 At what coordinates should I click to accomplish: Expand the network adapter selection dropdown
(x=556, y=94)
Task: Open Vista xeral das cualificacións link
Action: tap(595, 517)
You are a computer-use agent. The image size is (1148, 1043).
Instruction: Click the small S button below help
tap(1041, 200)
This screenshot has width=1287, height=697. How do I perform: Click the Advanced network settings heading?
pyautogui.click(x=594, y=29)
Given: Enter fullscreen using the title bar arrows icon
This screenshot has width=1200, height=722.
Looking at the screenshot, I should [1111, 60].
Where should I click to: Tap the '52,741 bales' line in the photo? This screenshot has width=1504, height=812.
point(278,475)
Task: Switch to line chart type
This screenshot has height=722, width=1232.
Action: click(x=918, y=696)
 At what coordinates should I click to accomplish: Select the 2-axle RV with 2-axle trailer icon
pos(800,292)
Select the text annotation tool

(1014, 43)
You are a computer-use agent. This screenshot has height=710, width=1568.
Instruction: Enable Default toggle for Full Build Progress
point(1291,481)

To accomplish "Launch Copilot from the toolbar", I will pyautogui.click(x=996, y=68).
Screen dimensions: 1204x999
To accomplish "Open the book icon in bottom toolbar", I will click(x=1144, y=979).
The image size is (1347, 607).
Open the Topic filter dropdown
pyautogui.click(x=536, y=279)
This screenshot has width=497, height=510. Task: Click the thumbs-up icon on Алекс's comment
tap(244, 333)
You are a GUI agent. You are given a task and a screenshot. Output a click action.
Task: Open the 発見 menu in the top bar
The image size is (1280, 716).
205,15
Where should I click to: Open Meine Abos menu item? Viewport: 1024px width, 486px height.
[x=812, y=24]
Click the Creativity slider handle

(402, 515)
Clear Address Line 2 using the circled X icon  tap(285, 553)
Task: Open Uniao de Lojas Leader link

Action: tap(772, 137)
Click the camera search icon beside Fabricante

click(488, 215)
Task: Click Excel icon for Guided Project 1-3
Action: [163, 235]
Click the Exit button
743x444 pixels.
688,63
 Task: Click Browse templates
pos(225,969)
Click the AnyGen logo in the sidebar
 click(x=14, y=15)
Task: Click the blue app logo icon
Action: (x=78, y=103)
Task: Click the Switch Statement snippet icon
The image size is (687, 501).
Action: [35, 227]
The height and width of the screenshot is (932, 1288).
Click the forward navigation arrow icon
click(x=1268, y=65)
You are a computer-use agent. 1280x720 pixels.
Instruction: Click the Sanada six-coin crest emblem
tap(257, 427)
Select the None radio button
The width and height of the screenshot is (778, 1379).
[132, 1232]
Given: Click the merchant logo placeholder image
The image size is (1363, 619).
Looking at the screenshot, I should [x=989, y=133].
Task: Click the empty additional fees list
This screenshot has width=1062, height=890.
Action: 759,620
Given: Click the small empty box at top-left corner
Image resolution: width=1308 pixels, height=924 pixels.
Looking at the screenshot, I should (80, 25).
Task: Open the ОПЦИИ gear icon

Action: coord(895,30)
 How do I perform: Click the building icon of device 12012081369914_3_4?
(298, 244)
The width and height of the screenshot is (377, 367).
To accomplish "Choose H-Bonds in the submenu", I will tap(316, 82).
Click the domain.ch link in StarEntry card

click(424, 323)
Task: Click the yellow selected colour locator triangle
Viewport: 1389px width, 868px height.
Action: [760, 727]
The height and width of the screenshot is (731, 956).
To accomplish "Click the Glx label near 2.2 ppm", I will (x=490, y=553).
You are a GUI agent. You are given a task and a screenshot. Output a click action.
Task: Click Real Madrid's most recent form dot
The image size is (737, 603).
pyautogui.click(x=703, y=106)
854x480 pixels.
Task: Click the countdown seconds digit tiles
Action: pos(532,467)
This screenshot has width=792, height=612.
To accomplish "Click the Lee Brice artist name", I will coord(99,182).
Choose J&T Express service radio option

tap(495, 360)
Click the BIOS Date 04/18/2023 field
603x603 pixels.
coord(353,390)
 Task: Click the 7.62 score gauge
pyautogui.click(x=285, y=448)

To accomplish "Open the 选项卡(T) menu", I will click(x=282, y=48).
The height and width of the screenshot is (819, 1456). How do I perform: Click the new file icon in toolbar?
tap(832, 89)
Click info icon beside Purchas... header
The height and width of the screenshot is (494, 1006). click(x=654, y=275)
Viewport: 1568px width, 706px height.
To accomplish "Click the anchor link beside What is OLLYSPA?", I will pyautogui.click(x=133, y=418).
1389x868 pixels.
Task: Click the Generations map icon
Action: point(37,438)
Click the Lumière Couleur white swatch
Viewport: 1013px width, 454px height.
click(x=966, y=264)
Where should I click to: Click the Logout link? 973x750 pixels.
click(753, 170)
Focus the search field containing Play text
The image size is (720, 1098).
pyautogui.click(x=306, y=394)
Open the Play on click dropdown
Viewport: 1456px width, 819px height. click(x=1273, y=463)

### Problem to solve
Copy the stretch of material from the line that contains "Clear Address Line" through the line that contains "Action: 759,620", both ends included.

### Reply to the task
Clear Address Line 2 using the circled X icon  tap(285, 553)
Task: Open Uniao de Lojas Leader link

Action: tap(772, 137)
Click the camera search icon beside Fabricante

click(488, 215)
Task: Click Excel icon for Guided Project 1-3
Action: [163, 235]
Click the Exit button
743x444 pixels.
688,63
 Task: Click Browse templates
pos(225,969)
Click the AnyGen logo in the sidebar
 click(x=14, y=15)
Task: Click the blue app logo icon
Action: (x=78, y=103)
Task: Click the Switch Statement snippet icon
The image size is (687, 501).
Action: [35, 227]
The height and width of the screenshot is (932, 1288).
Click the forward navigation arrow icon
click(x=1268, y=65)
You are a computer-use agent. 1280x720 pixels.
Instruction: Click the Sanada six-coin crest emblem
tap(257, 427)
Select the None radio button
The width and height of the screenshot is (778, 1379).
[132, 1232]
Given: Click the merchant logo placeholder image
The image size is (1363, 619).
Looking at the screenshot, I should [x=989, y=133].
Task: Click the empty additional fees list
This screenshot has width=1062, height=890.
Action: 759,620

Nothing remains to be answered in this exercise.